For example, network device 200 may include DNS module 243 that identifies a plurality of IP addresses specified in the DNS response from a DNS load balancer (e.g., DNS load balancer 8 of FIG. 1). In one example, network device 200 may receive a DNS response from DNS load balancer 8 and forward the DNS response to DNS module 243. DNS module 243 may determine that the DNS response includes a plurality of IP addresses, e.g., IP addresses for endpoints 10A and 10C of FIG. 1. DNS module 243 may instruct SLA module 245 to perform SLA measurements on WAN links to endpoints 10A and 10C. In some examples, SLA module 245 may send probe packets on each WAN link to endpoints 10A and 10C to measure the performance metrics. For example, SLA module 245 may implement one or more protocols 220, such as ICMP 222, TWAMP 224, or HTTP 226, to send probe packets on outbound links 260 coupled to the WAN links to endpoints 10A and 10C.

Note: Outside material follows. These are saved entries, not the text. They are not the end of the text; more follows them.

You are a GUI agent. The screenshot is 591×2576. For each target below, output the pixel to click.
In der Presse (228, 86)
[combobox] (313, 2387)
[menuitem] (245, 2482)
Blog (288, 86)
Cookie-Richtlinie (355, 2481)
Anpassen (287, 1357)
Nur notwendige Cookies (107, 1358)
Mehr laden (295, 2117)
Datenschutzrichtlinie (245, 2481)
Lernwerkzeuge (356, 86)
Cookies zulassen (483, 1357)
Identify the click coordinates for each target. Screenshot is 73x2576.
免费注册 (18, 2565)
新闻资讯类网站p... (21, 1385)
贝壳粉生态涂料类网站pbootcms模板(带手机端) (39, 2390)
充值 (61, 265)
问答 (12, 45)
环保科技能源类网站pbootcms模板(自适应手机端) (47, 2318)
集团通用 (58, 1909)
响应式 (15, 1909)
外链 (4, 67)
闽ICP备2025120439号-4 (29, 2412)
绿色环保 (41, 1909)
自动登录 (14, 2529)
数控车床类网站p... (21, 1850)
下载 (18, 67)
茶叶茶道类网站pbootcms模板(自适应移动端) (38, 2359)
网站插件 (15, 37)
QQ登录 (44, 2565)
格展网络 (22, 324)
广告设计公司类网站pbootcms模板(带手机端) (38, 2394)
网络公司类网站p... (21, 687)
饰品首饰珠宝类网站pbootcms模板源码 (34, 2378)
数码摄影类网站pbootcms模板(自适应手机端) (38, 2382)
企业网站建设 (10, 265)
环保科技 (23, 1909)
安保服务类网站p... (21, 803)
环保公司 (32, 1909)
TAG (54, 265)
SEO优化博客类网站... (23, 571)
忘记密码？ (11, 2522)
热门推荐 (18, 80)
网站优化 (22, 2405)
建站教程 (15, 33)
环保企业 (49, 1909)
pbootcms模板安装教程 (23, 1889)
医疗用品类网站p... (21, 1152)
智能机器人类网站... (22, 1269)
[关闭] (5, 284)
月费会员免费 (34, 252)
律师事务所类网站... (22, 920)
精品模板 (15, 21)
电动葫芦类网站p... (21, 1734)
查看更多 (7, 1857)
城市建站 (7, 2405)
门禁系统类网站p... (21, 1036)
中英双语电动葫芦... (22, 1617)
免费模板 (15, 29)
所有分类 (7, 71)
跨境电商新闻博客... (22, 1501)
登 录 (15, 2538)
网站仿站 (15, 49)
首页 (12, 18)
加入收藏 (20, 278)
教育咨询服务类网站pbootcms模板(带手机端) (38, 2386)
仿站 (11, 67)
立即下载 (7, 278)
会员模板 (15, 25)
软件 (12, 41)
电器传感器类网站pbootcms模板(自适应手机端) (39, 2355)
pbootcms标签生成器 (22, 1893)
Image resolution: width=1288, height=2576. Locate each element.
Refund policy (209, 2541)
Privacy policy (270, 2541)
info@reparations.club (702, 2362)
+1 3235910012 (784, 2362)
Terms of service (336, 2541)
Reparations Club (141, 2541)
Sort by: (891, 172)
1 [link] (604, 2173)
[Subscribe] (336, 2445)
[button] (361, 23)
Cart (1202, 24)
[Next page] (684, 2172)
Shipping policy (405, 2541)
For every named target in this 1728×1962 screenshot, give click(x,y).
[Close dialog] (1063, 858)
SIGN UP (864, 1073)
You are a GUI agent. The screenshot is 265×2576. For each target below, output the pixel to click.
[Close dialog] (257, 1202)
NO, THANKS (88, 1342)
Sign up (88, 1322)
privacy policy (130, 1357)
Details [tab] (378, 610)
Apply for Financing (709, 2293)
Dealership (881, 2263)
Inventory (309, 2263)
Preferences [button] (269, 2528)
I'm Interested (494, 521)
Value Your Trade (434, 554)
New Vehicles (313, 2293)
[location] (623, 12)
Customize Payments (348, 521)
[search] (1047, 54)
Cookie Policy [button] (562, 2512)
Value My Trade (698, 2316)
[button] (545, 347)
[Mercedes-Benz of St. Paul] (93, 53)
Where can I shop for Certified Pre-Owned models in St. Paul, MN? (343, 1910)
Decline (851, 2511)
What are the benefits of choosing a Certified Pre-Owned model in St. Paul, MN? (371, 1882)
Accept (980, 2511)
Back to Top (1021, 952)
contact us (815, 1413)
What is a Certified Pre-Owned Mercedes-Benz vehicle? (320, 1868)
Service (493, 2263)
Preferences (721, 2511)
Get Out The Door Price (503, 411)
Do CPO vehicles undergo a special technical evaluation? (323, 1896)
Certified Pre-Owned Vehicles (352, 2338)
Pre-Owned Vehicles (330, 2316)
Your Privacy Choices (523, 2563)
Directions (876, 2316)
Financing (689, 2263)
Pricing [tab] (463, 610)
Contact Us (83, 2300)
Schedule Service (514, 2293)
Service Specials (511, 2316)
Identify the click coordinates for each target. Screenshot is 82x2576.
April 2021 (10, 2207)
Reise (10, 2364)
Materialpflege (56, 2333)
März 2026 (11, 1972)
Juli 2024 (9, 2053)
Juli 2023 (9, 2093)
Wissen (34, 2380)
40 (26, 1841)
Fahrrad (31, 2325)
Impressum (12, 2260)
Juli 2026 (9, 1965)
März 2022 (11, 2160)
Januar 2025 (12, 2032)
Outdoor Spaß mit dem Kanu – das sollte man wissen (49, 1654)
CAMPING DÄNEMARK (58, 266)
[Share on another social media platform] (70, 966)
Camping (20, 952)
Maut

Network device 200 may receive a response, e.g., an ICMP echo reply, for each of the delivered probe packets that includes parameters about the WAN link. For example, SLA module 245 may determine from the ICMP ping to endpoint 10C and the corresponding ICMP reply message to network device 200 that the performance metrics for the WAN link to endpoint 10C meets or best satisfies the latency requirements of the SLA. For instance, SLA module 245 may determine the transmission time of packets on the WAN link to endpoint 10C based on the ICMP ping and reply and determine that the transmission time is within the latency requirements of the SLA. Similarly, SLA module 245 may determine from the ICMP ping to endpoint 10A and the corresponding ICMP reply message to network device 200 that the performance metrics for the WAN link to endpoint 10A does not meet the latency requirements for the SLA (or is worse than the latency for the WAN link to endpoint 10C).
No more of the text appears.